━━ RECORDS FOR THE TASK
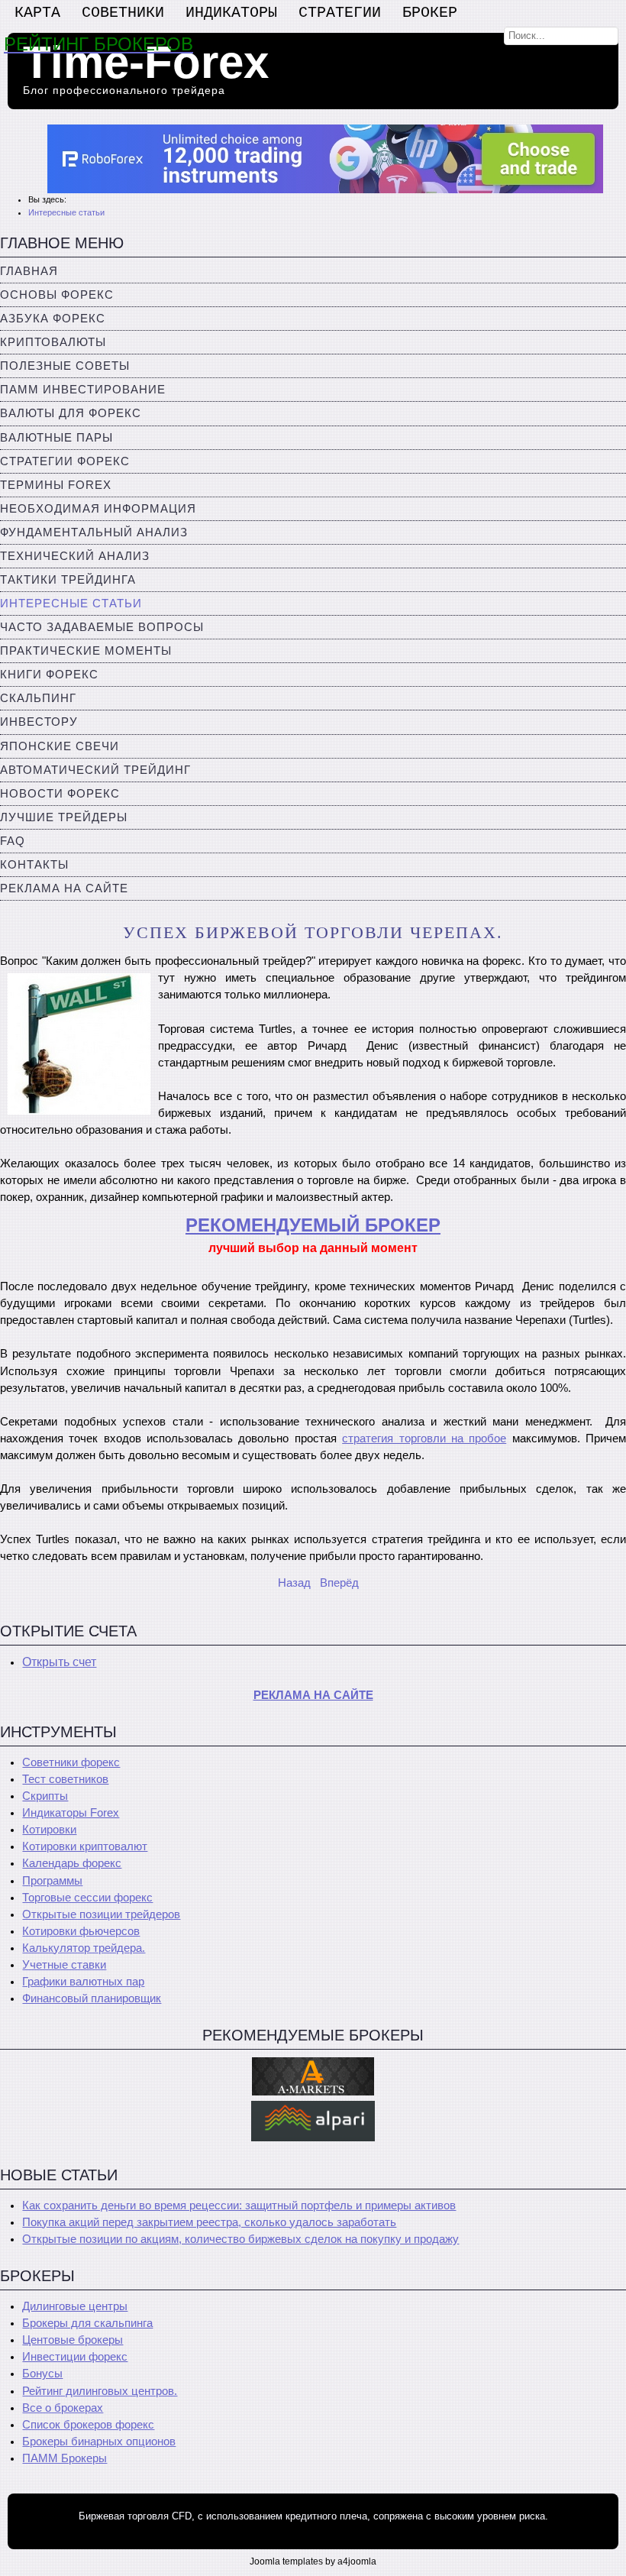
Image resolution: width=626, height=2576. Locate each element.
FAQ (12, 841)
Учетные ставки (64, 1965)
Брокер (429, 12)
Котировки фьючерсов (81, 1931)
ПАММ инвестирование (83, 389)
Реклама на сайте (64, 888)
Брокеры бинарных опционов (99, 2441)
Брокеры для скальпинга (87, 2323)
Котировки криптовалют (84, 1846)
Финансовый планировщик (91, 1998)
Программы (52, 1881)
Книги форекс (49, 674)
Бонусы (42, 2373)
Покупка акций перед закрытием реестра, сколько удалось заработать (209, 2222)
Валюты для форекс (70, 413)
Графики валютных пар (83, 1982)
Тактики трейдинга (68, 580)
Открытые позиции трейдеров (101, 1914)
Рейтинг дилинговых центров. (99, 2391)
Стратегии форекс (65, 461)
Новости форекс (60, 794)
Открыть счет (59, 1661)
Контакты (34, 865)
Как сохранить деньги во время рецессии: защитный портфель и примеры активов (239, 2205)
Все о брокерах (62, 2408)
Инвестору (39, 722)
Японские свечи (59, 746)
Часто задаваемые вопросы (102, 627)
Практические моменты (86, 651)
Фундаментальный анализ (94, 532)
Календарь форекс (71, 1863)
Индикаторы (231, 12)
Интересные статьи (71, 603)
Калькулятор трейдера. (83, 1948)
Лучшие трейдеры (63, 817)
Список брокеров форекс (88, 2425)
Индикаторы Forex (70, 1813)
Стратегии (339, 12)
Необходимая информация (98, 509)
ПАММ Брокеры (64, 2458)
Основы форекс (57, 295)
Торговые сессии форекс (87, 1898)
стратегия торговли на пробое (424, 1438)
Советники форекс (71, 1762)
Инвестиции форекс (74, 2357)
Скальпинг (38, 698)
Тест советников (65, 1779)
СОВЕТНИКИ (123, 12)
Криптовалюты (53, 342)
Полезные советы (65, 366)
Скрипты (45, 1796)
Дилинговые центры (74, 2306)
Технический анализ (75, 556)
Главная (29, 271)
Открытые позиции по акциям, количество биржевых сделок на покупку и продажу (240, 2239)
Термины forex (55, 485)
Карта (37, 12)
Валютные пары (56, 438)
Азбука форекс (52, 318)
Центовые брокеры (72, 2340)
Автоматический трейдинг (95, 770)
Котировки (49, 1830)
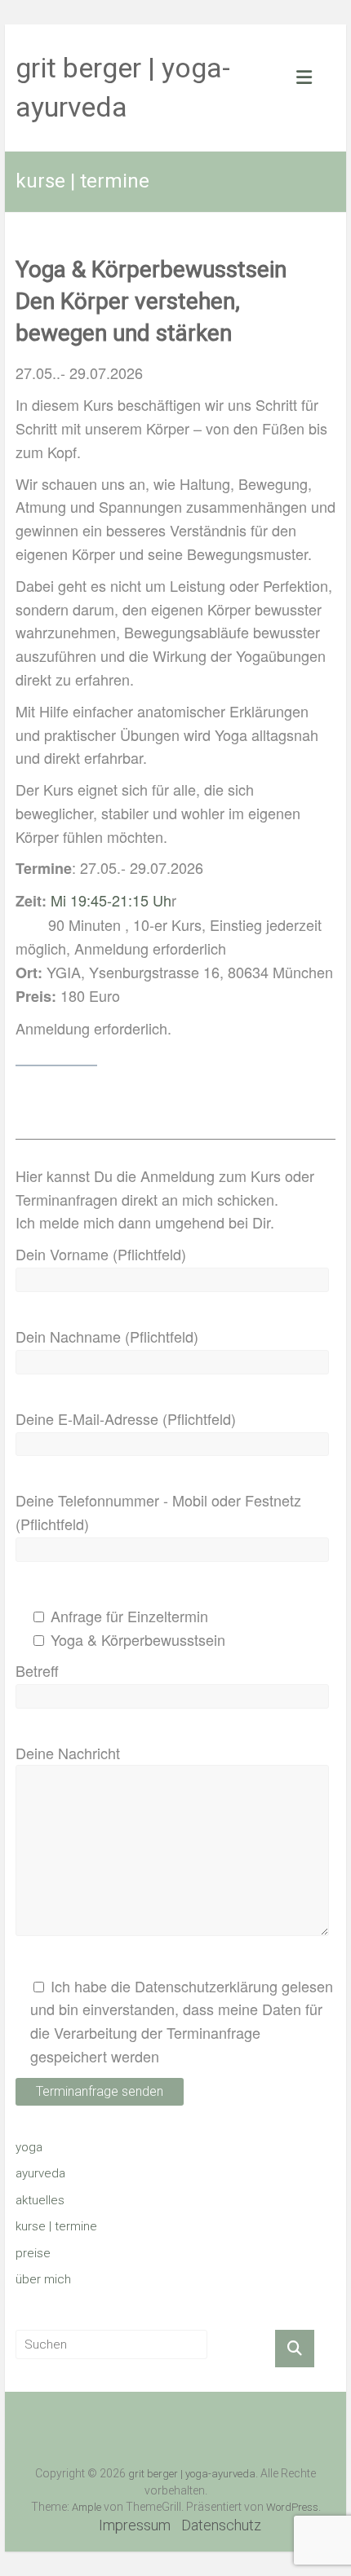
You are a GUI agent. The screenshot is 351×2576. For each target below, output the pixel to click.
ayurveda (40, 2173)
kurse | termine (56, 2226)
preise (33, 2253)
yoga (29, 2147)
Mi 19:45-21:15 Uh (111, 900)
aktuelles (40, 2200)
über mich (43, 2279)
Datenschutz (221, 2525)
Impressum (135, 2525)
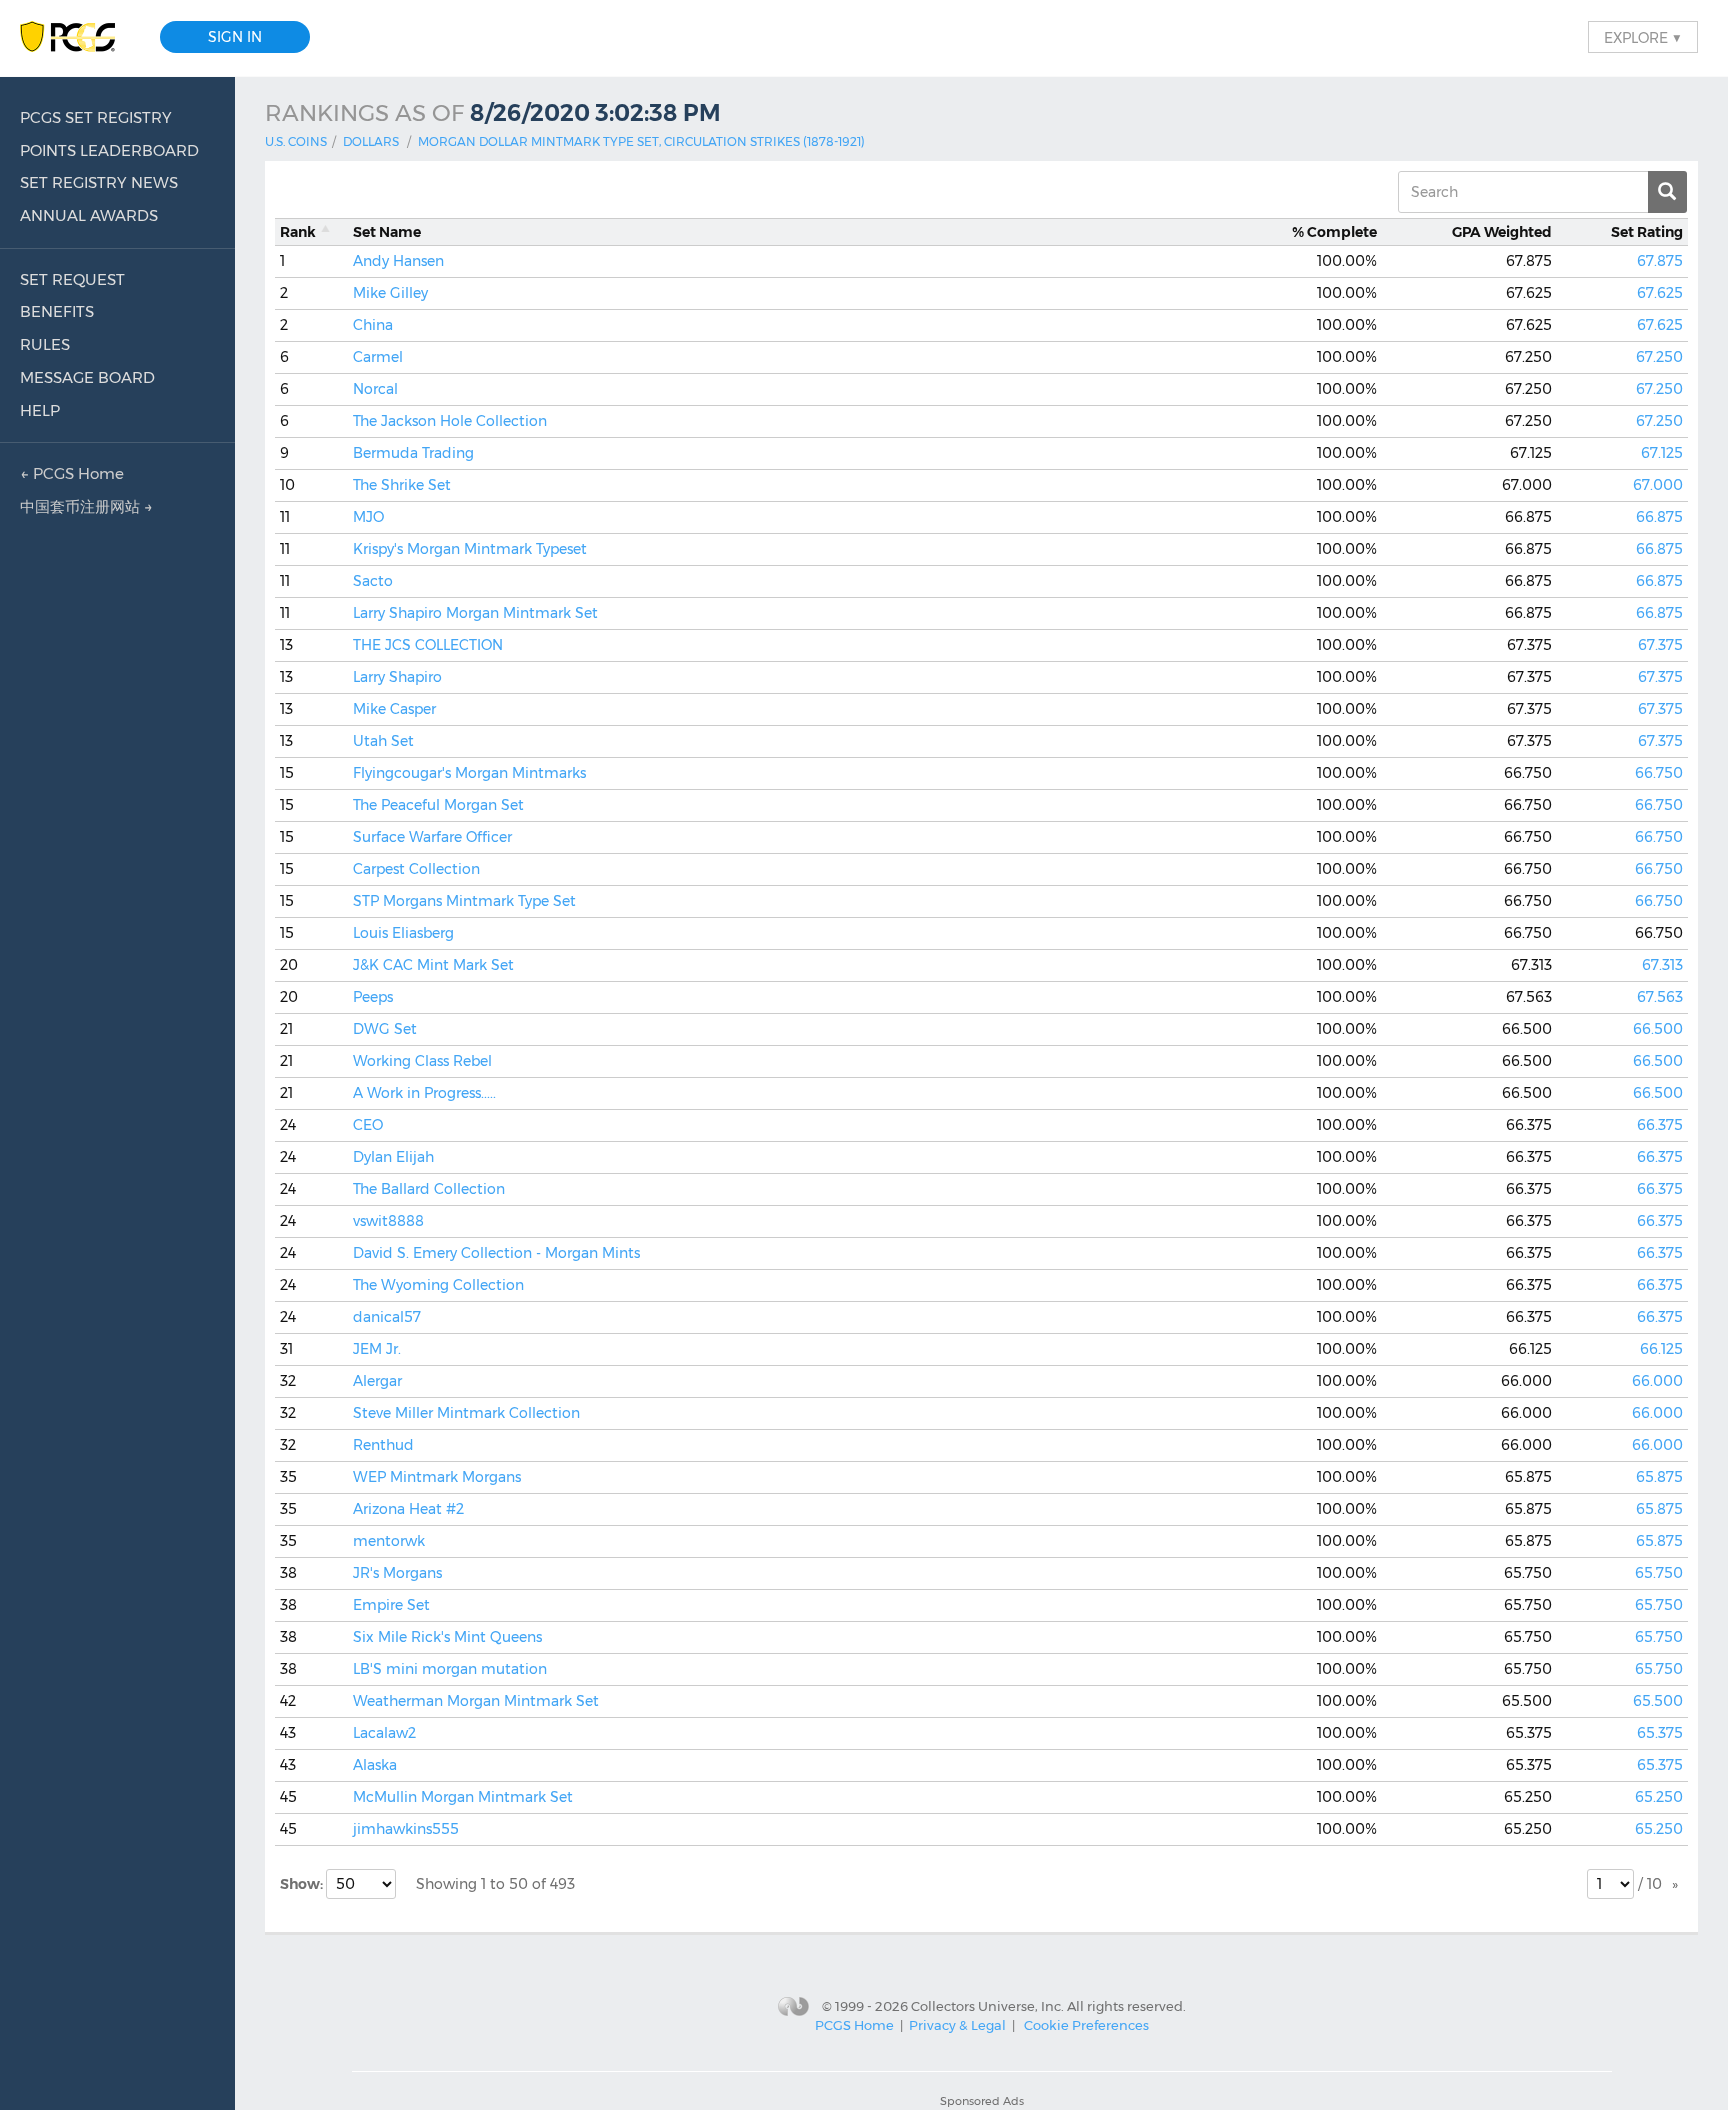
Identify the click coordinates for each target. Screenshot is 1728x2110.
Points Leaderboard (109, 150)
━━━━
- YOUR GOAL: For this exercise, gather every line of the data that contains the word "анализ".

- WRITTEN ANSWER:
Фундаментальный анализ (94, 532)
Технический анализ (75, 556)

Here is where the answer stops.